• _Excerpt_
(begin)

2023 Galois Contest
Solutions
(Grade 10)

Wednesday, April 5, 2023
(in North America and South America)

Thursday, April 6, 2023
(outside of North American and South America)

1. A grid with 12 rows and 15 columns has $12 \times 15 = 180$ pieces.
2. Solution 1
  
  We begin by recognizing that the middle pieces in each grid form a rectangle.
  In a grid with 6 rows, the 1st row and the 6th row are each composed entirely of edge pieces, and thus the grid has $6 - 2 = 4$ rows that contain some middle pieces.
  In each of these 4 rows, the 1st column and the 4th column are each composed entirely of edge pieces, and thus the grid has $4 - 2 = 2$ columns that contain some middle pieces.
  Therefore, a grid with 6 rows and 4 columns contains a rectangular grid of middle pieces having 4 rows and 2 columns, and thus has $4 \times 2 = 8$ middle pieces.
  
  Solution 2
  
  A grid with 6 rows and 4 columns has $6 \times 4 = 24$ pieces.
  We proceed to find the number of edge pieces, and then subtract this number from 24 to determine the number of middle pieces.
  The first column of the grid contains 6 edge pieces (since there are 6 rows), and the fourth column of the grid also contains 6 edge pieces.
  The first row of the grid contains 4 edge pieces (since there are 4 columns).
  However, the first and last of these edge pieces (the top left and right corners of the grid) were previously included in the count of edge pieces in the first and last columns, respectively, and so there are $4 - 2 = 2$ additional edge pieces in the first row.
  Similarly, there are 2 additional edge pieces in the sixth row.
  Thus, there are $6 + 6 + 2 + 2 = 16$ edge pieces, and so there are $24 - 16 = 8$ middle pieces.
3. Since 14 has two possible factor pairs, 1 and 14 or 2 and 7, then the dimensions of the rectangular grid of middle pieces has either 1 row and 14 columns (or vice versa), or it has 2 rows and 7 columns (or vice versa).
  
  If the rectangular grid of middle pieces has 1 row, then the puzzle grid has $1 + 2 = 3$ rows since there is a row of edge pieces both above and below the 1 row of middle pieces.
  Similarly, if the rectangular grid of middle pieces has 14 columns, then the puzzle grid has $14 + 2 = 16$ columns since there is a column of edge pieces both to the right and to the left of the middle pieces.

(end)

• _Task description_
Reproduce the puzzle solutions text from "2. Solution 1" up to and including "2 = 8$ middle pieces.". The lines that come next play no part in this work.

• _Given data_

(begin)

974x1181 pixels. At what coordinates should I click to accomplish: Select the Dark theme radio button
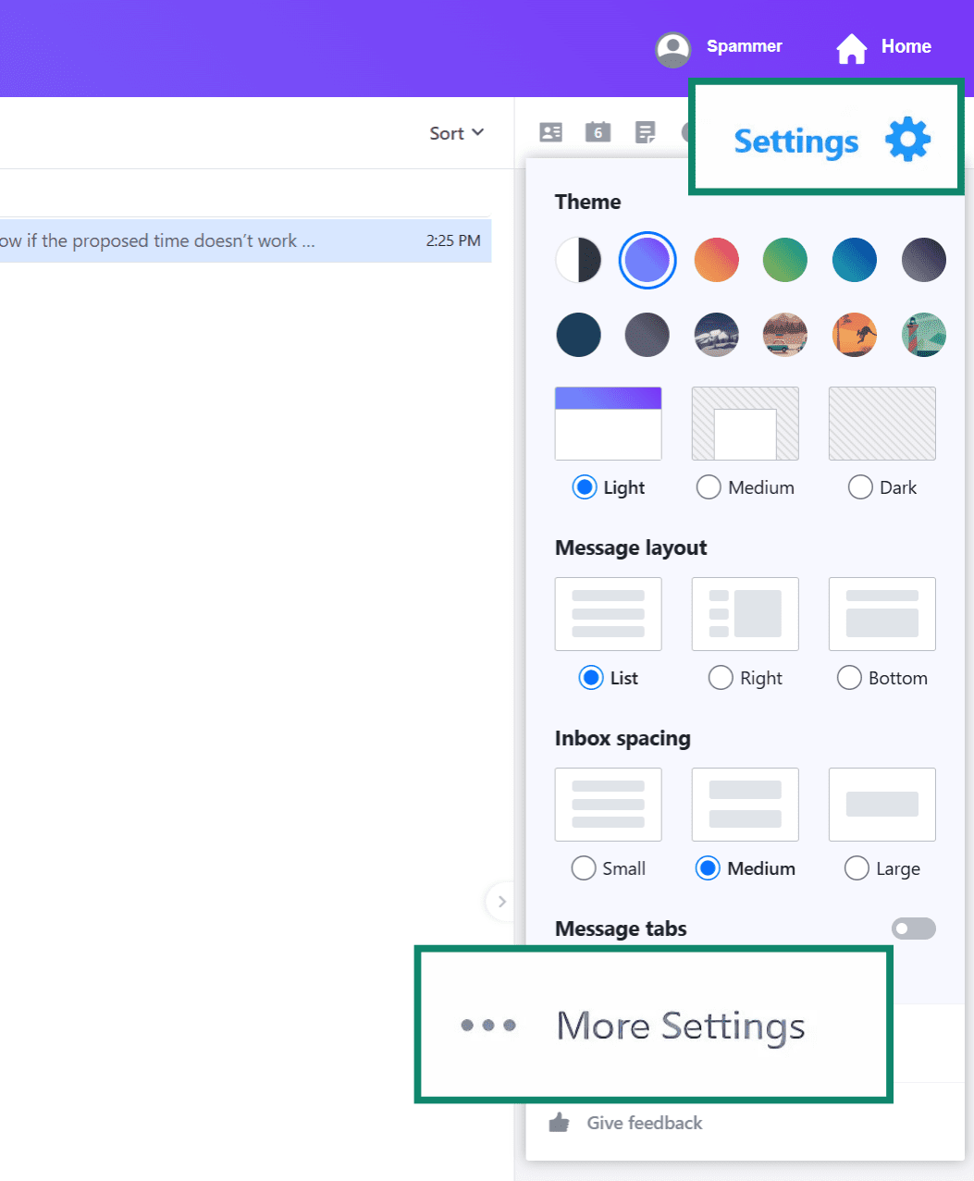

(end)

• _Correct result_
2. Solution 1
  
  We begin by recognizing that the middle pieces in each grid form a rectangle.
  In a grid with 6 rows, the 1st row and the 6th row are each composed entirely of edge pieces, and thus the grid has $6 - 2 = 4$ rows that contain some middle pieces.
  In each of these 4 rows, the 1st column and the 4th column are each composed entirely of edge pieces, and thus the grid has $4 - 2 = 2$ columns that contain some middle pieces.
  Therefore, a grid with 6 rows and 4 columns contains a rectangular grid of middle pieces having 4 rows and 2 columns, and thus has $4 \times 2 = 8$ middle pieces.